##### Data records #####
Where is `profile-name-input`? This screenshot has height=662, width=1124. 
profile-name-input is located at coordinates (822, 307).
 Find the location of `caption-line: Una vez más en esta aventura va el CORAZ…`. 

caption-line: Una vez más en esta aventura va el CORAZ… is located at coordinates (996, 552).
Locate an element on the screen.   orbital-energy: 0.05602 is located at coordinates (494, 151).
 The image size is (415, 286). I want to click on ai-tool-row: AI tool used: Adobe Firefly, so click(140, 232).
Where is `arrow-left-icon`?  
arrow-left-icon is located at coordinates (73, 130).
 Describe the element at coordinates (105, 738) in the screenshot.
#####
• _Task to carry out_
Copy out the material above line for line, without changing anything.

• _Answer to this problem_
Where is `profile-name-input`? This screenshot has height=662, width=1124. 
profile-name-input is located at coordinates (822, 307).
 Find the location of `caption-line: Una vez más en esta aventura va el CORAZ…`. 

caption-line: Una vez más en esta aventura va el CORAZ… is located at coordinates (996, 552).
Locate an element on the screen.   orbital-energy: 0.05602 is located at coordinates (494, 151).
 The image size is (415, 286). I want to click on ai-tool-row: AI tool used: Adobe Firefly, so click(140, 232).
Where is `arrow-left-icon`?  
arrow-left-icon is located at coordinates (73, 130).
 Describe the element at coordinates (105, 738) in the screenshot.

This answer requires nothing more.